Salz (Kochsalz = Natriumchlorid, NaCl) besteht aus den Elementen Natrium (Na) und Chlor (Cl) im Verhältnis 1:1. Salz hat im festen Zustand eine Kristallstruktur, die in wässrigen Lösungen zu gleichen Teilen in die geladenen Ionen/ Teilchen: Na+ und Cl- zerfällt, sodass nach außen Neutralität besteht. In dieser Form liegt Kochsalz gelöst in den Körperflüssigkeiten des Organismus vor. Natriumchlorid wirkt in höheren Konzentrationen konservierend (ab ca. 8%). Es hemmt das Wachstum von Bakterien, Hefen und Schimmelpilzen. Ein geringer Teil des körpereigenen Natriums befindet sich in der intrazellulären Flüssigkeit und ist dort für das Membranpotenzial der Zellwände und für Enzymaktivitäten von Bedeutung.

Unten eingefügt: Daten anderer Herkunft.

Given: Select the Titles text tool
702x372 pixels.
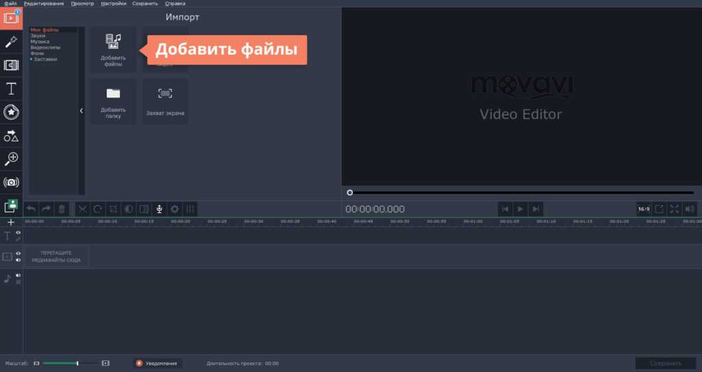Looking at the screenshot, I should (x=11, y=89).
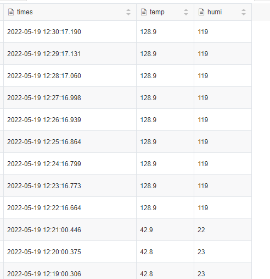Screen dimensions: 270x279
Task: Click the document icon beside temp header
Action: point(144,12)
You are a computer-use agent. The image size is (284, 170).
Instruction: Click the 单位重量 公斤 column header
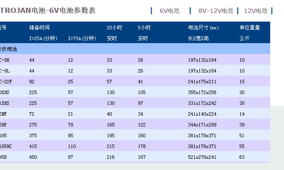tap(249, 33)
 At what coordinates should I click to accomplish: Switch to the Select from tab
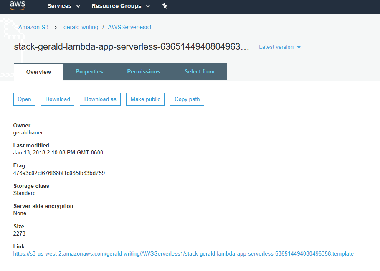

Ein geringer Teil des körpereigenen Natriums befindet sich in der intrazellulären Flüssigkeit und ist dort für das Membranpotenzial (Spannungsdifferenz zwischen dem Inneren und Äußeren einer Zelle) der Zellwände und für Enzymaktivitäten von Bedeutung. Der Gesamtbestand des Körpers an Natrium beträgt beim Mann durchschnittlich 100 g und bei der Frau 77 g. Davon fallen 98% auf den Extrazellulärraum. Der Natriumbestand in der extrazellulären Flüssigkeit und damit verbunden der Wasserhaushalt, wird in erster Linie über das Aldosteron-Angiotensin-Renin-System gesteuert und über die Niere geregelt. Vor allem in venösen Gefäßen findet eine kontinuierliche Messung der Wandspannung statt, die direkt mit dem osmotischen Druck und damit der Na+-Konzentration verbunden ist. Ein Abfall der Na+-Konzentration führt zur Bildung von Angiotensin, das in der Nebenniere die Freisetzung von Aldosteron bedingt. Es kommt zu einer verstärkten Na-Rückresorption. Die Natriumausscheidung kann nahezu auf null sinken. Bei einer Zunahme der Wandspannung in den Vorhöfen des Herzens kommt es umgekehrt zur Bildung des atrialen natriuretischen Faktors (ANF), der in der Niere für eine verstärkte Natriumausscheidung sorgt, da er als Gegenspieler vom Aldosteron wirkt. Er hemmt die Reninausscheidung und blockiert in der Nebennierenrinde die Stimulation der Aldosteronausschüttung. Mit dem Stuhl werden nur geringe Natriummengen ausgeschieden.

Funktionen und Aufgaben

NaCl (Kochsalz) befindet sich als Na+ und Cl- extrazellulär, Kalium hingegen als K+ intrazellulär. Die unterschiedlichen Konzentrationen, innerhalb und außerhalb der Zellen, führen zu einem elektrochemischen Gefälle, das als Membranpotenzial bezeichnet wird. Natrium (Na+) und Chlorid (Cl-) werden im Austausch mit Kalium unter Verbrauch von ATP aus der Zelle heraus gepumpt. Das Gleichgewicht der Konzentration innerhalb und außerhalb der Zelle ist für die Funktion der Nervensignalübermittlung, der Muskelkontraktion und der normalen Herzfunktion essenziell.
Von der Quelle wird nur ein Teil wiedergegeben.